Abstract: Nanopore sensing is a versatile technique that employs very small openings, known as nanopores, to study biomolecules. The use of nanopores on solid-state membranes has gained attention due to its potential for low-cost and high-throughput sensing of single molecules in liquids. Controlled dielectric breakdown (CBD) is a method for fabricating nanopores in a suspended membrane using computer control, and can be performed in liquid, making it a more practical alternative to traditional techniques that require specialized equipment and high vacuum. Multilevel Pulse-Voltage Injection (MPVI) is a variant of CBD that allows for better control over the size and shape of the nanopore being fabricated.
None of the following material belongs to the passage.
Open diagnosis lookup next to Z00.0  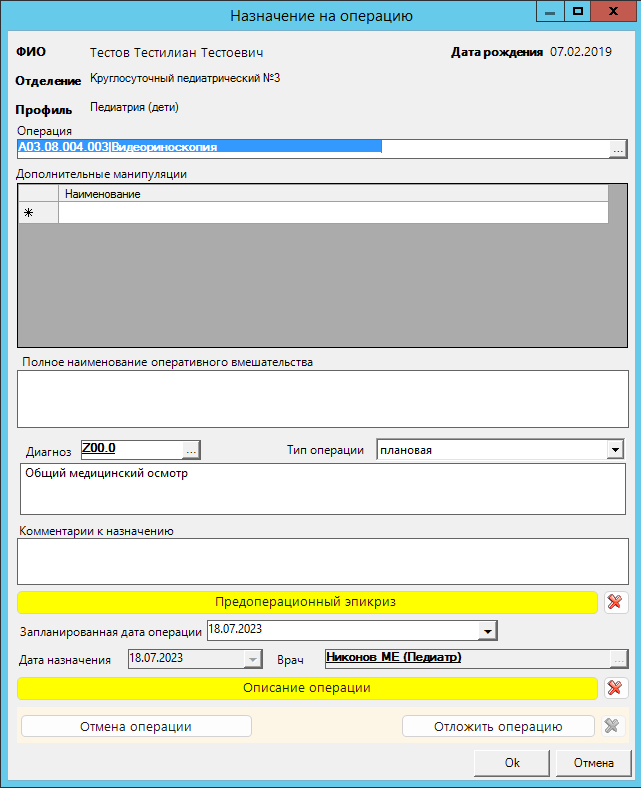pos(192,450)
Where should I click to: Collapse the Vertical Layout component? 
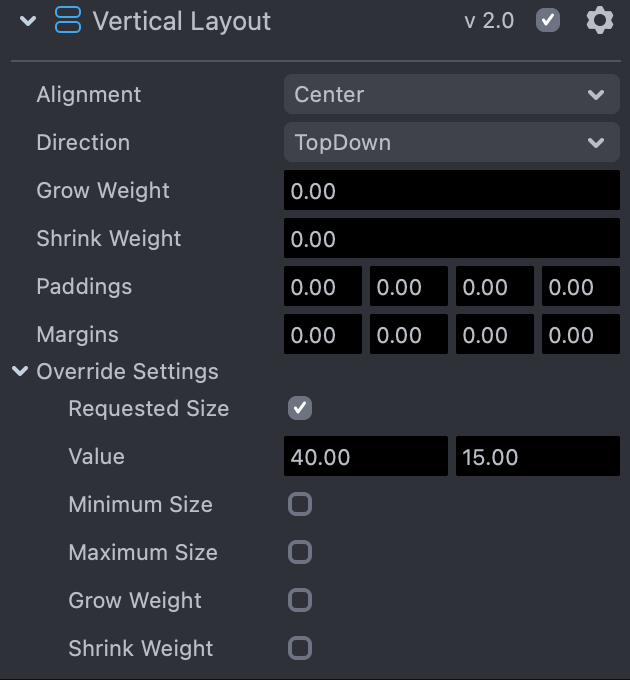coord(28,20)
The main focus of this research is to develop electrical techniques for fabricating sub-10 nm solid-state nanopores in silicon nitride and graphene membranes, and to study the characteristics of the resulting nanopores. Two different MPVI schemes were implemented for fabricating nanopores in silicon nitride. The MPVI technique for Scheme 1 sets two thresholds to check if a pore is formed or not. Scheme 2 was developed by adding a threshold in order to avoid extra pore enlargement. For nanopores on a silicon nitride membrane with a 23 nm deep hole, the ratio of sub-20 nm pores improved from 20 % (Scheme 1) to around 90 % (Scheme 2). Additionally, the ratio of sub-10 nm nanopores via Scheme 2 was around 70 %. For nanopores on a silicon nitride membrane damaged by a single femtosecond laser pulse, 50 % of the fabricated nanopores via Scheme 2 were sub-10 nm. For bi-layer graphene membranes, the electrochemical reaction (ECR) technique was used to fabricate nanopores, resulting in three nanopores with diameters of 6.4, 5.9, and 1.2 nm. The nanopores on all types of membranes were enlarged using MPVI of Scheme 1, resulting in a successful increase in pore size by 0.1 to 1 nm. Finally, DNA translocation experiments were conducted to verify the suitability of the fabricated nanopores. DNA translocation events were observed using fabricated nanopores on two types of silicon nitride membranes. They are not observed for the graphene nanopore.